In Parts 1 and 2 of this series of articles, we provided information and advice to assist you in the evaluation of e-mail encryption solutions.
The aim of this third and final article is to explain why the activation of TLS (Transport Layer Security) on in-house e-mail systems does not definitively resolve the issue of e-mail encryption. In addition, we describe a possible solution for the majority of companies.
The activation of TLS is already possible for all conventional e-mail systems, but is not standard practice for several reasons. Since both the sender and recipient systems must have this option activated to encrypt a connection with TLS, an IT administrator cannot simply activate TLS on the own system to get the issue done. Of course, an agreement could be reached with a limited number of communication partners for aligning the systems aligned accordingly. However, there would still be no certainty at any time that TLS was actually being used for e-mail transmission. In addition, it is understandably not practical for the IT administrator to check all e-mail correspondence and subsequently coordinate the TLS connection with each new communication partner. Cost and benefit would not strike a balance here.
Therefore, a solution that checks in advance for the presence of TLS in the communication partner's e-mail system would be welcome. Even if TLS is inactive, the sender would still want to be sure that the message is sent in encrypted form, as in such cases e-mail systems normally default to the unencrypted transmission path and all efforts to encrypt the communication are then in vain.
Furthermore, it would be practical if both sender and recipient could actually see that the message was transmitted in encrypted form.
The RMail solution from Frama combines these possibilities. Messages sent via TLS are always marked as such. Both sender and recipient can therefore see that the message was sent encrypted. If TLS is not available for the transmission, RMail instead encrypts the message via Secure PDF and transmits it to the recipient. The password can then be provided to the recipient in several different ways.

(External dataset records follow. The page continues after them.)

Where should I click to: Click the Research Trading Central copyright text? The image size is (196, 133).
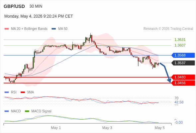point(168,29)
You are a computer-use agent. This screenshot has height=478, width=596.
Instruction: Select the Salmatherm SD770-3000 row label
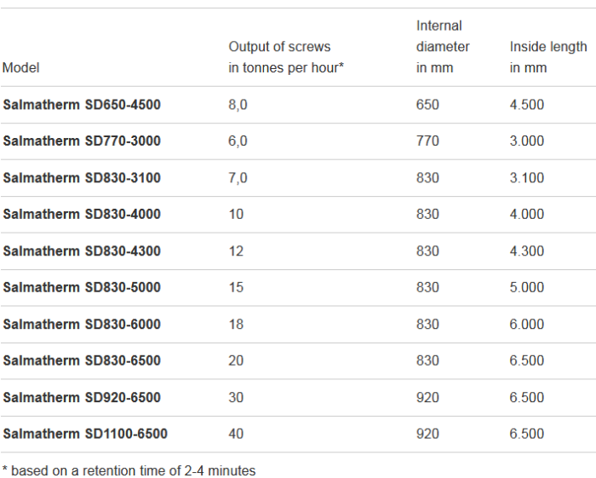click(82, 141)
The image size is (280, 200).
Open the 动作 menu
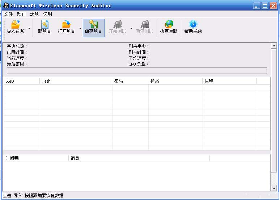click(21, 14)
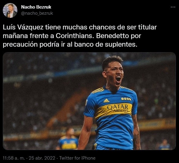Click the Qatar Airways logo on jersey
Image resolution: width=179 pixels, height=163 pixels.
pyautogui.click(x=117, y=108)
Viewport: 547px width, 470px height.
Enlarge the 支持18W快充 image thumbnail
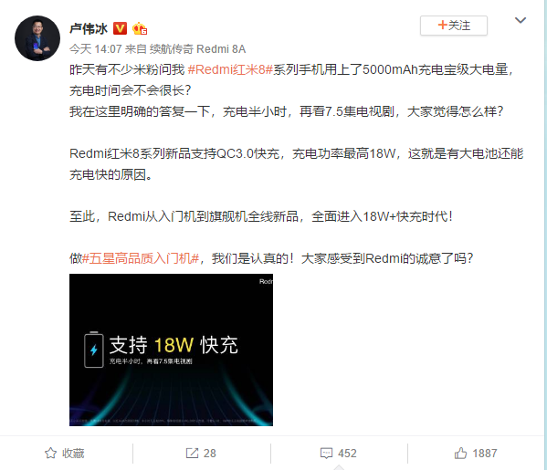coord(171,350)
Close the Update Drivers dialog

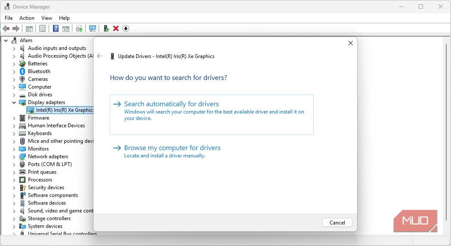pyautogui.click(x=350, y=43)
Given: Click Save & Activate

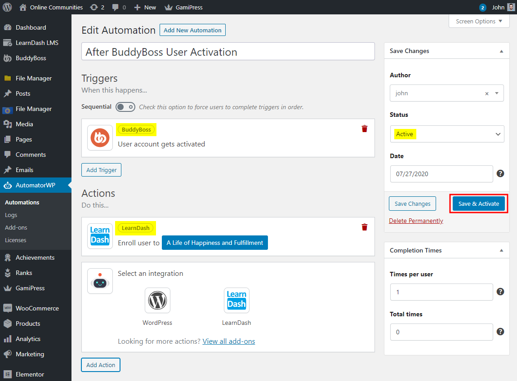Looking at the screenshot, I should (x=478, y=204).
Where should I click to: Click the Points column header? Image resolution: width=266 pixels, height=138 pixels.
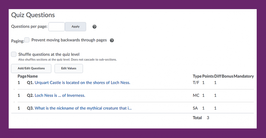[208, 76]
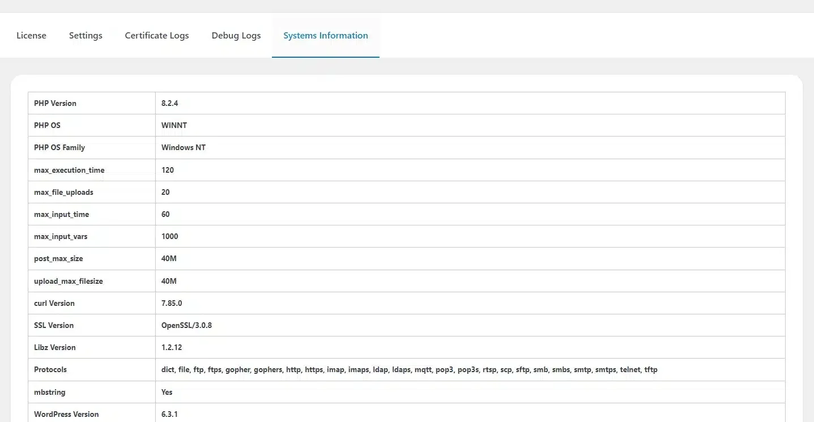Screen dimensions: 814x422
Task: Click the max_input_time value 60
Action: coord(165,215)
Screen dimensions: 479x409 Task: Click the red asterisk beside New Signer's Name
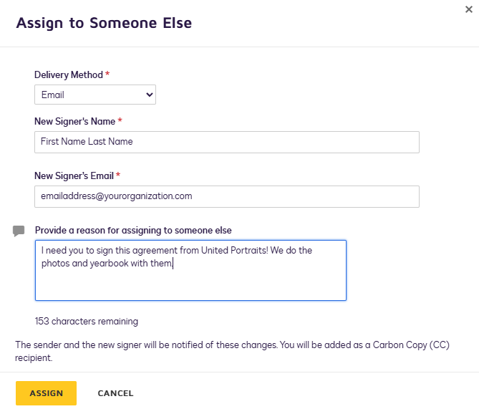(120, 121)
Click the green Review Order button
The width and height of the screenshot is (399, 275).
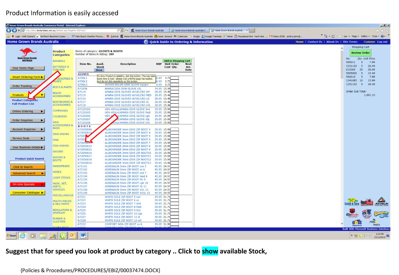[x=360, y=53]
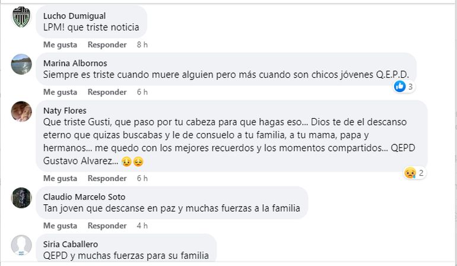Viewport: 457px width, 266px height.
Task: Reply to Marina Albornos's comment
Action: 107,92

As the sender, you can therefore always be sure that each e-mail is actually sent in encrypted form. You also receive proof of delivery and can therefore be certain that your e-mail has reached the recipient. This also covers the guarantee of encrypted transmissions as required by law, including the obligation to present proof (e.g. the EU’s General Data Protection Regulation (GDPR)).
RMail is thus a solution that guarantees — and provides proof of — encrypted e-mail transmission. Thanks to its simple integration and ease of use, it allows the balance between cost and benefit for e-mail encryption to finally be achieved.